ページ抜粋
========================================================================
早く成功しようと思って、何箱もの種蜂を購入するのは失敗のもとです。ミツバチは順調に行けば、数年で相当な数に増えます。経験を積まないうちに多群を持つと、充分な管理ができないまま失敗してしまいます。はじめは、2、3群を購入して、数が増えて行くまでに充分な知識と経験を得るのが良いです。そうすれば、内検・外検に手抜かりもなくなり、当を得た飼育管理ができるようになります。
養蜂というのは、多くの養蜂書を読んだり、養蜂講義を聴いたからと言って、習得できるものではありません。やはり、大事なのは経験です。
種蜂を1群だけ購入するのは、大変危険です。蜂王の死去、逃去、分封、餓死、越夏、スムシ、ダニ、オオスズメバチの襲来、越冬など養蜂には年間を通して危険なことがいっぱいです。経験不足のため万一、対応を誤ったときには、種蜂1群だけですと全てを失うことになります。失意のあまり養蜂を断念することになったりすれば、元も子もとも子もありません。
========================================================================
やること
[A] ミツバチの飼い方についての文章の「早く成功しようと思って、何箱」から「管理ができるようになります。」まで（両端を含む）を、「種蜂」を「ミツバチの群れ」に入れ替えてもう一度書いてください。
[B] ミツバチの飼い方についての文章をもとに、次の質問に答えてください。
(i) はじめに何群を買うのが良いとされていますか。
(ii) 養蜂で大事なのは何だと述べられていますか。
(iii) 種蜂を1群だけ買うことは、どうだと言われていますか。
[C] ミツバチの飼い方についての文章で「種蜂を1群だけ購入するのは」で始まる段落を、主な内容を残して箇条書きにまとめてください。

(データセットの記録)
========================================================================
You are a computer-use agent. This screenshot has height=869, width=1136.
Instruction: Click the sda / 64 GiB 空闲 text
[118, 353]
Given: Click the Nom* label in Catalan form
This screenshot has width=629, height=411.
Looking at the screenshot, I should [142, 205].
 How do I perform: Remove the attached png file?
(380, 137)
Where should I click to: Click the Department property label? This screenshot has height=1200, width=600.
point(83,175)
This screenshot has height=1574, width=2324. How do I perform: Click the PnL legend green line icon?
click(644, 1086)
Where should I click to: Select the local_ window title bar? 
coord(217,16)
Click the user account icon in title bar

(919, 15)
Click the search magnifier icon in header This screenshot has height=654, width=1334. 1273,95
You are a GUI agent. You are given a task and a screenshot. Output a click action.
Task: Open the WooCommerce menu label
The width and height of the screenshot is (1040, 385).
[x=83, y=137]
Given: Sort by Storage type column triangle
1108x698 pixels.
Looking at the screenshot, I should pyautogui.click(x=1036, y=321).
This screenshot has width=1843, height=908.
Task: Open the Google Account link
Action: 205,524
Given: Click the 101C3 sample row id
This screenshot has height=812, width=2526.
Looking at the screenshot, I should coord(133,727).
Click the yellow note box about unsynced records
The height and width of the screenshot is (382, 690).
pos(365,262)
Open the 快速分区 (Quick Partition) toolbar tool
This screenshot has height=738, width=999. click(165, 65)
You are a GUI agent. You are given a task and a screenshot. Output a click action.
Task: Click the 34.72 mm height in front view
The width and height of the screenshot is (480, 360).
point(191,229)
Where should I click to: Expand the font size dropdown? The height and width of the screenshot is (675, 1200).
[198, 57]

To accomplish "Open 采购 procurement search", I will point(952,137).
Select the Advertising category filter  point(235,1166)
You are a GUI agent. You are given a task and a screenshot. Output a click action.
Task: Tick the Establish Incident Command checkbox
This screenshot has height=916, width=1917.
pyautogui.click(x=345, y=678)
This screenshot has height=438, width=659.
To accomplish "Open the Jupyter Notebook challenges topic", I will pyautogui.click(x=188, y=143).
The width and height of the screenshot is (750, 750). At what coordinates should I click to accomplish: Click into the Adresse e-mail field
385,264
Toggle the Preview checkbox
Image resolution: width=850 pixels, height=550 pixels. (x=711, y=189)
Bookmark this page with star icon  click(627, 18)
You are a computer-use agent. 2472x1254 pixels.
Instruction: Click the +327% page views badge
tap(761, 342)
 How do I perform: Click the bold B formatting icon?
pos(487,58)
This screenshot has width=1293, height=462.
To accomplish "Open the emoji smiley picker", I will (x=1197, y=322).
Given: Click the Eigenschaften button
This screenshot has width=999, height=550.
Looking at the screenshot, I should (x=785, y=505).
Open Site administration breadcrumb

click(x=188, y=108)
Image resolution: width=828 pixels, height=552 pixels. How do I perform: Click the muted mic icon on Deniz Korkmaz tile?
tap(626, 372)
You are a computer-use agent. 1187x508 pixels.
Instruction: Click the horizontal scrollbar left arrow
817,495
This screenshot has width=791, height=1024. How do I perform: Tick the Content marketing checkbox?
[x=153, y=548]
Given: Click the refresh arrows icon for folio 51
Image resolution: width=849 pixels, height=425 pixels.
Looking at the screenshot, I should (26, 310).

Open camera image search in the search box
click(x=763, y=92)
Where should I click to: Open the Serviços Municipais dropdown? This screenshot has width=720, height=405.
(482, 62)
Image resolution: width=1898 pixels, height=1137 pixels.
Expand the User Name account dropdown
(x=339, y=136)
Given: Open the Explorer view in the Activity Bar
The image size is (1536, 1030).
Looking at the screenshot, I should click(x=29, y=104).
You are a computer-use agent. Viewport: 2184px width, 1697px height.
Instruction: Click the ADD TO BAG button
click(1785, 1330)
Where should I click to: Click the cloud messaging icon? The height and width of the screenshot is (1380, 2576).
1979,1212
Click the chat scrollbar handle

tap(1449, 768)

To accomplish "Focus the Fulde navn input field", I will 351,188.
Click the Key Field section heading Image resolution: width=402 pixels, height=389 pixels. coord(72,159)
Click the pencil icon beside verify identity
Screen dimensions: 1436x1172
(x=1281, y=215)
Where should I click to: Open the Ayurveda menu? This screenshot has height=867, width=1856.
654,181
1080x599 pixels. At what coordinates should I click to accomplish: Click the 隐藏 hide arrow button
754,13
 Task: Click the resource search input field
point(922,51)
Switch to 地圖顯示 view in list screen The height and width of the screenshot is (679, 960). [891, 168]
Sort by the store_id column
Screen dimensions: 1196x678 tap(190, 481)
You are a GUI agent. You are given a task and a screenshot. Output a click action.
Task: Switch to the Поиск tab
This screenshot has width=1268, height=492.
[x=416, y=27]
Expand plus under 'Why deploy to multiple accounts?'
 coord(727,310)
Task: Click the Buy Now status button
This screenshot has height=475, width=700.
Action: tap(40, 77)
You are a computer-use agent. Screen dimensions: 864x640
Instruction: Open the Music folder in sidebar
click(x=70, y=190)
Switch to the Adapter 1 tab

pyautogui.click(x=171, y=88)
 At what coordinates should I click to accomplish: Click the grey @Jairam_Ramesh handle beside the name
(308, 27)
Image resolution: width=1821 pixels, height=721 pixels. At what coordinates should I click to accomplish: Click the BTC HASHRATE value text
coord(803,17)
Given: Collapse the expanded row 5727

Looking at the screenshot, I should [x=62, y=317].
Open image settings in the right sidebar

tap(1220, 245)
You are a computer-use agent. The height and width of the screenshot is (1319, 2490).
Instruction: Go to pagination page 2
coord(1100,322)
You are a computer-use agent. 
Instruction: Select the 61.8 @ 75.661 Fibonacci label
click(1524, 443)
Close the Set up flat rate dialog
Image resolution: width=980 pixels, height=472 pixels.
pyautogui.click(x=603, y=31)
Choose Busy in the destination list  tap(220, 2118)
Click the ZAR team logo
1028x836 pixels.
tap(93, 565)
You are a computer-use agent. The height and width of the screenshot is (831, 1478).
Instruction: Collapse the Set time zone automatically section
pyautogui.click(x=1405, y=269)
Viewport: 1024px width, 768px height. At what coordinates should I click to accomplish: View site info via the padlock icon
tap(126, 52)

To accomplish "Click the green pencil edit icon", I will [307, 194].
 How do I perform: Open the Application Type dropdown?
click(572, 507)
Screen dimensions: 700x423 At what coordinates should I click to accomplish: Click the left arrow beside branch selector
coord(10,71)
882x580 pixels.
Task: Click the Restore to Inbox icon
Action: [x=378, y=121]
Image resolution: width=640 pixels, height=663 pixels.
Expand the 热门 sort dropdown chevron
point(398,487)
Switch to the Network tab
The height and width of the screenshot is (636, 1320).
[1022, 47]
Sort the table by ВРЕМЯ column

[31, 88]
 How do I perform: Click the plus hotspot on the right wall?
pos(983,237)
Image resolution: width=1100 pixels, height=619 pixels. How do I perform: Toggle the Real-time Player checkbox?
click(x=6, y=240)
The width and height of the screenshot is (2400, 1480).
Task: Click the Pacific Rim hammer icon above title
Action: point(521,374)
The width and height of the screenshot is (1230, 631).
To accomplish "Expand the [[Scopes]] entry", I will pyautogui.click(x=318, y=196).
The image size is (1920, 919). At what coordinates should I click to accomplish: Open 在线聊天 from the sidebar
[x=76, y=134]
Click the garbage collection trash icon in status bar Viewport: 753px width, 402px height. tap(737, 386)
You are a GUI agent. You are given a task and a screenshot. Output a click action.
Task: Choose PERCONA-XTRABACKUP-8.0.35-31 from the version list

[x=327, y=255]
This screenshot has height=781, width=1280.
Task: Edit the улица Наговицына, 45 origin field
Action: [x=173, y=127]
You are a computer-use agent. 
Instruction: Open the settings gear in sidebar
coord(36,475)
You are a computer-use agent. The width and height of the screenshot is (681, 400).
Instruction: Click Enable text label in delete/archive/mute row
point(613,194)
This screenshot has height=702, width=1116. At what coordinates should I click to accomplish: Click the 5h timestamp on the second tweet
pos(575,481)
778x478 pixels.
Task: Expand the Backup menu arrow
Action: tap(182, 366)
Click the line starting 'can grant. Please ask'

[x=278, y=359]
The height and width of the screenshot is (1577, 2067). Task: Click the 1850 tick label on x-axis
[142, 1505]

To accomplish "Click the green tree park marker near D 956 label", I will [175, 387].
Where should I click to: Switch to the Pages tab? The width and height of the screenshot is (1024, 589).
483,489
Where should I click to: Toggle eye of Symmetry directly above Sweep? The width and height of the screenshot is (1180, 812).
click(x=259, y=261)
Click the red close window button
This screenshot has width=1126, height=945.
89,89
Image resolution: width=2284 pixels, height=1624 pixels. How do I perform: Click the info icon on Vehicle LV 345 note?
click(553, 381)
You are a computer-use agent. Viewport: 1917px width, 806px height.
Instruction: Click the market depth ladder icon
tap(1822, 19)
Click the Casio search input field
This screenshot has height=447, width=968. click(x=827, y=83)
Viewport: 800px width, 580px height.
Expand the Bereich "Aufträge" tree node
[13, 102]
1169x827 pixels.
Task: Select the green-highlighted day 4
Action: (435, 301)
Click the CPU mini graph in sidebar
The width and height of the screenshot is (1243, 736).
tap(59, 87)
========================================================================
作業ごとの結果
[A]
早く成功しようと思って、何箱ものミツバチの群れを購入するのは失敗のもとです。ミツバチは順調に行けば、数年で相当な数に増えます。経験を積まないうちに多群を持つと、充分な管理ができないまま失敗してしまいます。はじめは、2、3群を購入して、数が増えて行くまでに充分な知識と経験を得るのが良いです。そうすれば、内検・外検に手抜かりもなくなり、当を得た飼育管理ができるようになります。

[B]
(i) 2、3群
(ii) 経験
(iii) 大変危険

[C]
- 種蜂を1群だけ買うのは大変危険。
- 養蜂には一年中、危険が多い（蜂王の死去、逃去、分封、餓死、越夏、スムシ、ダニ、オオスズメバチの襲来、越冬など）。
- 経験不足で対応を誤ると、1群だけでは全てを失う。
- 失意のあまり、養蜂をあきらめることにもなりかねない。